Numa análise publicada hoje na revista francesa Le Grande Continent, o almirante francês Pierre Vandier defendeu novas medidas considerando que não há alternativas à mudança.
“A História não espera por organizações indecisas. Nunca dá avisos (…) Não há uma terceira via”, escreveu Vandier.
Para o responsável da NATO, a guerra deixou de ser um “fenómeno excecional” e transformou-se numa questão estrutural do sistema internacional.
Neste cenário, a inteligência artificial “condena” as organizações que são lentas, considerou.
A inteligência artificial “dá a quem aprende rapidamente uma vantagem exponencial sobre quem não aprende.

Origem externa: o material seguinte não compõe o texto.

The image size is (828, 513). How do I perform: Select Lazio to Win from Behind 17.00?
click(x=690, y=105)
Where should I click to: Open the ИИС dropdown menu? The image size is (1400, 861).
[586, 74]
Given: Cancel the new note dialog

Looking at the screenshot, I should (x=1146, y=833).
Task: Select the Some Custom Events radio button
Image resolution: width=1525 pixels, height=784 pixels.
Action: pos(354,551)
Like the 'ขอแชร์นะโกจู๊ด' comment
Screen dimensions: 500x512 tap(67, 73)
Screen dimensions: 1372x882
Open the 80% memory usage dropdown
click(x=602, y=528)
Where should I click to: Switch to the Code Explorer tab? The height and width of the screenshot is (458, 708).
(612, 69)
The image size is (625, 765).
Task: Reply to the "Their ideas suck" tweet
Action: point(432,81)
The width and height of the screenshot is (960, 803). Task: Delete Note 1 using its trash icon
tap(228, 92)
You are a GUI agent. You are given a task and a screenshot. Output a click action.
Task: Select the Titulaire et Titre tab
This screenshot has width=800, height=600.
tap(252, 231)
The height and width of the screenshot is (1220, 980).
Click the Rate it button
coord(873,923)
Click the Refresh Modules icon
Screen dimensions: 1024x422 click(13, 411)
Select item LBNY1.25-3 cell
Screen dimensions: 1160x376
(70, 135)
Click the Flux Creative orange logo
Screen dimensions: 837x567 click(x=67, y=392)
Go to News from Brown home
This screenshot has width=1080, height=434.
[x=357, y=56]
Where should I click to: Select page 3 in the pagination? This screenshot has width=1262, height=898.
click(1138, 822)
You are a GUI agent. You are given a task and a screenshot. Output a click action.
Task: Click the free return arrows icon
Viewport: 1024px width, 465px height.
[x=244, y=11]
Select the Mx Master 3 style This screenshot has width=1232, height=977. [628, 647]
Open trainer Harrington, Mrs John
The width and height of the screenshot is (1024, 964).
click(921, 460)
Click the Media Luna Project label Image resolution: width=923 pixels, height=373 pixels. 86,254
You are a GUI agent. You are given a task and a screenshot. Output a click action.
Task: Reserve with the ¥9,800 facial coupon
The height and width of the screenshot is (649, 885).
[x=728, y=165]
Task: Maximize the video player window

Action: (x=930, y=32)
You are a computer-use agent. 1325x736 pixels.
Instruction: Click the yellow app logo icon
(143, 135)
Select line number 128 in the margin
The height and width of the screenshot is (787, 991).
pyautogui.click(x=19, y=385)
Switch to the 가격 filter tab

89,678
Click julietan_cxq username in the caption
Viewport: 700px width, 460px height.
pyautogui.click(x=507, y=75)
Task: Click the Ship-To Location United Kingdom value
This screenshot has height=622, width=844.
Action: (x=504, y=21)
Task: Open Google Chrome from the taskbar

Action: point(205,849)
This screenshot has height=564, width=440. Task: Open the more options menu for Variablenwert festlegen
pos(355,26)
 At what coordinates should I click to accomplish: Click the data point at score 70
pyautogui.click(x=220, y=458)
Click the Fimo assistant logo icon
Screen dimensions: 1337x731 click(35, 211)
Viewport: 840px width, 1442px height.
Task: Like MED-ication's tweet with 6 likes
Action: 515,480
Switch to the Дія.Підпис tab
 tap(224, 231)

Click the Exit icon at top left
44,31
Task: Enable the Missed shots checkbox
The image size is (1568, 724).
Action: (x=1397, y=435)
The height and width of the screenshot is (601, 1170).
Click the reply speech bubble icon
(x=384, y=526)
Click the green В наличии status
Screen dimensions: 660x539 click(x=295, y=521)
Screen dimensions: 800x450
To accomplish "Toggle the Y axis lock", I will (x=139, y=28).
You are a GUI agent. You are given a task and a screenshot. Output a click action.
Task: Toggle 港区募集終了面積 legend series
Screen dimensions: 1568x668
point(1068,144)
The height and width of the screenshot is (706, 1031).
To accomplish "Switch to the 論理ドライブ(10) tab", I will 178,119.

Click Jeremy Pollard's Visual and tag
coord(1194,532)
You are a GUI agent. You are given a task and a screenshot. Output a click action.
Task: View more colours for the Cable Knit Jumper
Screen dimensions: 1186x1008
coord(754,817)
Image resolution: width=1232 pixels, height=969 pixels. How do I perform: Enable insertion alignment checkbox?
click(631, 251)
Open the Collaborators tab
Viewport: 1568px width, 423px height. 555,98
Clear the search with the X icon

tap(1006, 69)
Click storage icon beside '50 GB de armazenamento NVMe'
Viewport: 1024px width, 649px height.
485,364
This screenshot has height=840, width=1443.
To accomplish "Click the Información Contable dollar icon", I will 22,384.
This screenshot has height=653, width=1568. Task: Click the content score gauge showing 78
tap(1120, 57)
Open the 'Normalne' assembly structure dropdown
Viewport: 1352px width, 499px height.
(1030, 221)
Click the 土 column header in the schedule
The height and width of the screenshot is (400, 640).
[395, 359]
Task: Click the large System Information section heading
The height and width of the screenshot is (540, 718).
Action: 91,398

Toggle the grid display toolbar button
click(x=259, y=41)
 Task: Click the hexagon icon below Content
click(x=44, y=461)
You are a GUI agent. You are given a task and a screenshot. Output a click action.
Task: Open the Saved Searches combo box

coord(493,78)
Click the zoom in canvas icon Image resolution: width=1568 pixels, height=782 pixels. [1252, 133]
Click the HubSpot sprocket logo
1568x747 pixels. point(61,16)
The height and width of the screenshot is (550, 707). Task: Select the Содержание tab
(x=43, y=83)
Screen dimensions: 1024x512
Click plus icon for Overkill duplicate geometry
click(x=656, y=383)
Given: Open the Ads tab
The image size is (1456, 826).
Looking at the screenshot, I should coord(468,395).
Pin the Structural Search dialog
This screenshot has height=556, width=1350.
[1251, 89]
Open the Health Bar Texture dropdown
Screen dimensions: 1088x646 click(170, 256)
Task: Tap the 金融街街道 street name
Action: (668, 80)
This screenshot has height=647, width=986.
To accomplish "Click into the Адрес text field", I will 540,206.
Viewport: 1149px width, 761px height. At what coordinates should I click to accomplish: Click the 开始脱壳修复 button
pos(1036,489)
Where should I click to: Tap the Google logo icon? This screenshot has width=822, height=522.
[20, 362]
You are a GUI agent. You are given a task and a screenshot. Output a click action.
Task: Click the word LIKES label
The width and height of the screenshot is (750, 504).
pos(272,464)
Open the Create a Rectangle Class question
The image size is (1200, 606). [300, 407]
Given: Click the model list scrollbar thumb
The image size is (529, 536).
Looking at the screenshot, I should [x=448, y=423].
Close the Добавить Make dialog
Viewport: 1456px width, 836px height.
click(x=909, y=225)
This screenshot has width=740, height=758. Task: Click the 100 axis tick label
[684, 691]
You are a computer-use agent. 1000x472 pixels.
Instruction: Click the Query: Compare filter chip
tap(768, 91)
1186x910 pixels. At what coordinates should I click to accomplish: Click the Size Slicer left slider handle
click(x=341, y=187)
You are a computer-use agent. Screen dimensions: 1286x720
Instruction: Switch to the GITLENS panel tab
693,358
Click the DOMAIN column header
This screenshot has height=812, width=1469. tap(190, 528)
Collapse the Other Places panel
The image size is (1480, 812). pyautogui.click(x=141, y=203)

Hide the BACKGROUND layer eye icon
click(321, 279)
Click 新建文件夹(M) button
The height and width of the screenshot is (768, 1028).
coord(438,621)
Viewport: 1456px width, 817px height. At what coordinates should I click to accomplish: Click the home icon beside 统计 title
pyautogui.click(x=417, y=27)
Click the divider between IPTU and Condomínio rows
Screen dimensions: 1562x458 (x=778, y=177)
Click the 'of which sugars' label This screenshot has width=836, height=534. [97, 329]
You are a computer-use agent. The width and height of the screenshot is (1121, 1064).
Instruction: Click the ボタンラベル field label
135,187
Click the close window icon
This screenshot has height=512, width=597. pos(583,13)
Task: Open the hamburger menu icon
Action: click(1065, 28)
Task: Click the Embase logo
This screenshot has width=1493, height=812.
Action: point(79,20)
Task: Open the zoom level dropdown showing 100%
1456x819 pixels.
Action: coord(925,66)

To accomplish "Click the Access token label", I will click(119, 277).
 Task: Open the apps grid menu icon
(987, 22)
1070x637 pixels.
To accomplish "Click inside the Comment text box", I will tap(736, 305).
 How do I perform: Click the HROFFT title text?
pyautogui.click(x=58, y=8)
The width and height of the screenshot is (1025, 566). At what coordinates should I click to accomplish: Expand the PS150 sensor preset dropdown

Não é apenas mais uma ferramenta; é um teste ‘darwiniano’ de sobrevivência”, defendeu Vandier.
Segundo Vandier, a guerra moderna transcende a esfera estritamente militar e atinge todo o sistema que sustenta as sociedades.
Assim, as infraestruturas de energia, as redes de comunicação, as cadeias de abastecimento e a coesão social tornaram-se alvos prioritários para os adversários, eliminando a tradicional distinção militar entre a linha da frente e a retaguarda.
Perante este cenário, o almirante realçou a crescente importância do “fator tempo” nos conflitos contemporâneos, dado que a aceleração tecnológica, impulsionada sobretudo pela inteligência artificial, exige uma adaptação constante.
Neste contexto, a capacidade de aprender mais rapidamente do que o adversário tornou-se um elemento central de dissuasão, afirmou o almirante.
Para fazer face a este desafio, Vandier propôs uma transformação profunda assente em três pilares: aumentar o aproveitamento da experiência, desenvolvimento de ambientes de preparação mais exigentes e adoção de modelos de aplicação contínua inspirados no mundo digital.
No entender de Vandier, a NATO dispõe de recursos essenciais – na indústria e conhecimento -, mas alertou que estas “vantagens” só podem ser eficazes se a Aliança Atlântica for capaz de se adaptar ao ritmo imposto pela nova natureza da guerra e pelo avanço das tecnologias.